● **Data in this exercise**
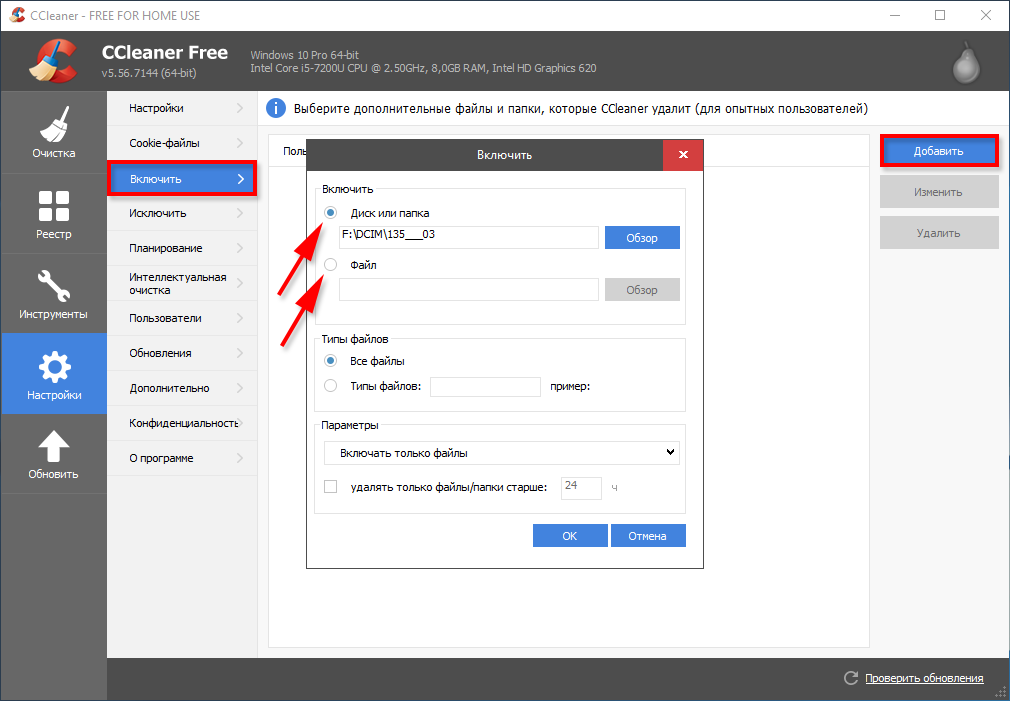Select the Диск или папка radio button
This screenshot has height=701, width=1010.
pos(331,213)
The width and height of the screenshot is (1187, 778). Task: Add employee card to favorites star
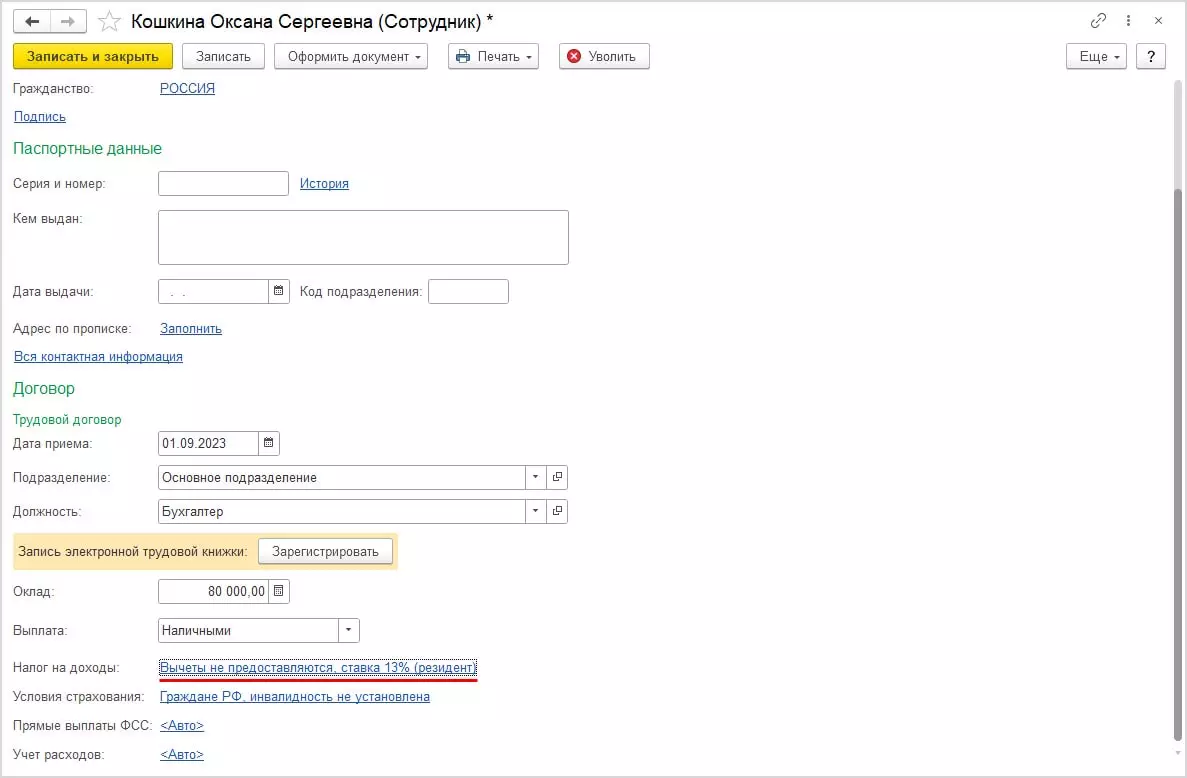click(110, 21)
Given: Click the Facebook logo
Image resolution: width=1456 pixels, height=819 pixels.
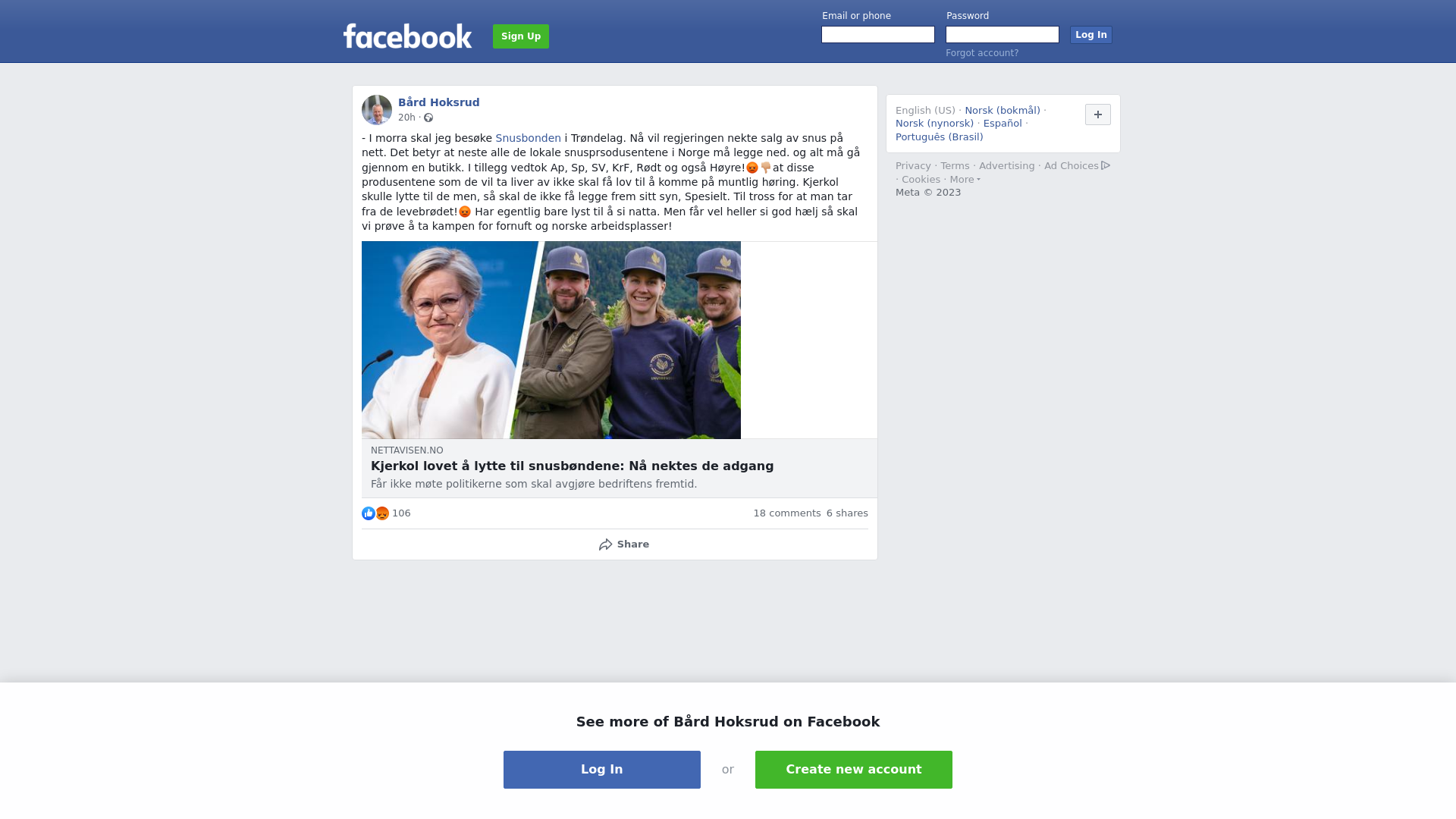Looking at the screenshot, I should click(407, 36).
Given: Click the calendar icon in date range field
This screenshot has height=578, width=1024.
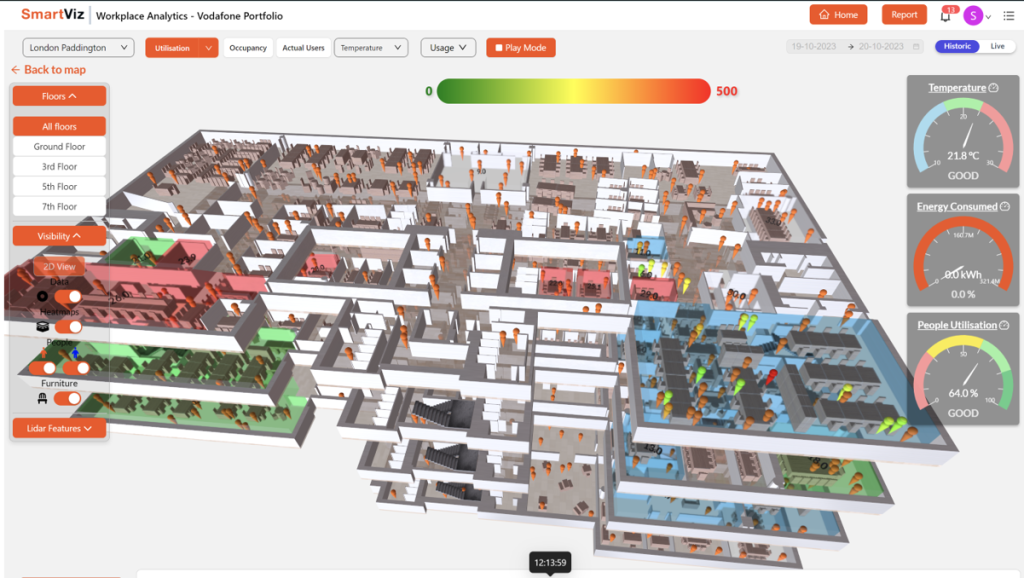Looking at the screenshot, I should pyautogui.click(x=916, y=47).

● **Task details**
Starting with the line that holds "The width and", copy every line exactly through the final line of the material, but skip the pictures.

● **Output for this task**
The width and height of the screenshot is (1187, 778). Task: Add employee card to favorites star
click(110, 21)
Given: Click the Facebook logo
Image resolution: width=1456 pixels, height=819 pixels.
Looking at the screenshot, I should click(407, 36).
Given: Click the calendar icon in date range field
This screenshot has height=578, width=1024.
Looking at the screenshot, I should pyautogui.click(x=916, y=47).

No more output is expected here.